The activist and survivors organizations say the Prime Minister must accept responsibility for the failure of the CBI in its role as the prosecuting agency.

They are calling for the creation of a Special Prosecution Cell for effective and timely action on extradition of foreign accused and prosecution of Dow Chemical, which is the current owner of Union Carbide.

The Union Carbide corporation in the United States said in a statement Monday, “By requirement of the Government of India, the Bhopal plant was detail designed, owned, operated and managed on a day-to-day basis by Union Carbide India Limited (UCIL) and its employees. All the appropriate people from UCIL – officers and those who actually ran the plant on a daily basis – have appeared to face charges.

Union Carbide and its officials were not part of this case since the charges were divided long ago into a separate case, the company stated. “Union Carbide and its officials are not subject to the jurisdiction of the Indian court since they did not have any involvement in the operation of the plant, which was owned and operated by UCIL.”

In 1994, Union Carbide sold its entire stake in UCIL to MacLeod Russell (India) Limited, which renamed the company, Eveready Industries India, Limited. In 1998, the state government of Madhya Pradesh took over the Bhopal site from Eveready Industries.

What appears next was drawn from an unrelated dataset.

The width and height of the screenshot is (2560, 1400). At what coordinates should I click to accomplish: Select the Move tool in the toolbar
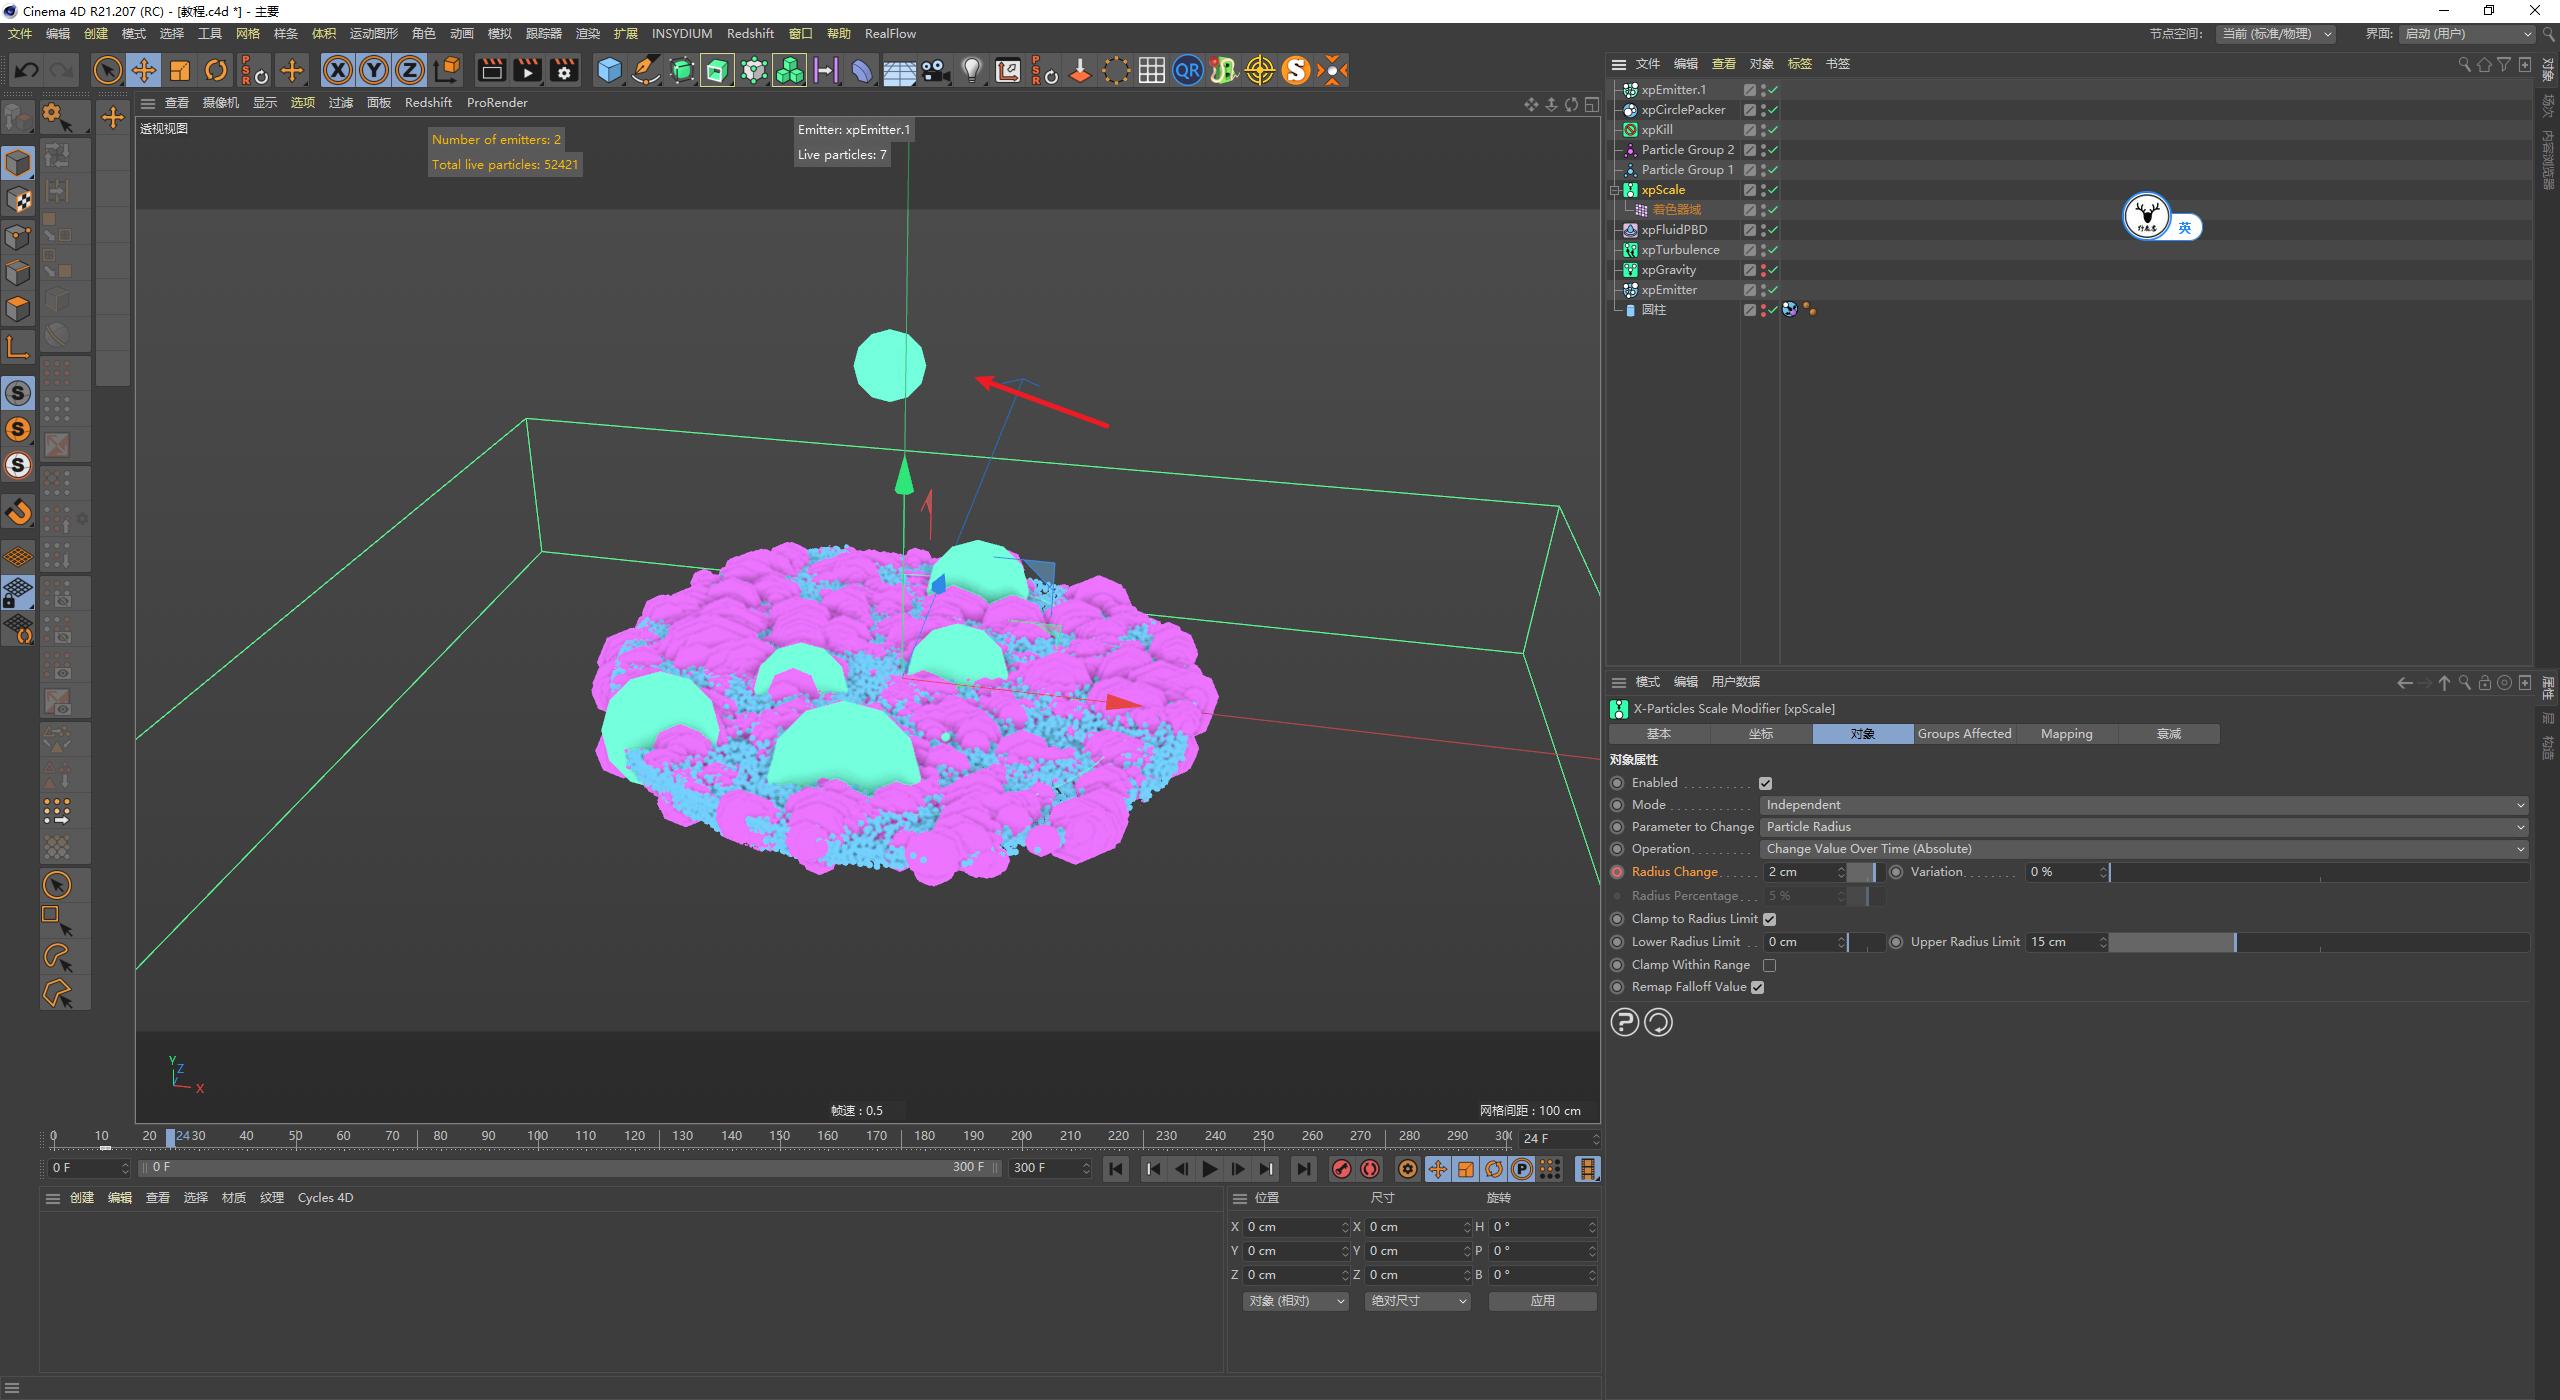pos(144,70)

The convicted former chairman of Union Carbide India Ltd., Keshub Mahindra, is now chairman of Mahindra & Mahindra Ltd., an automotive, financial services and technology company involved in developing electric cars. The U.S. based Reputation Institute recently ranked Mahindra & Mahindra among the top 10 Indian companies in its Global 200: The World’s Best Corporate Reputations list.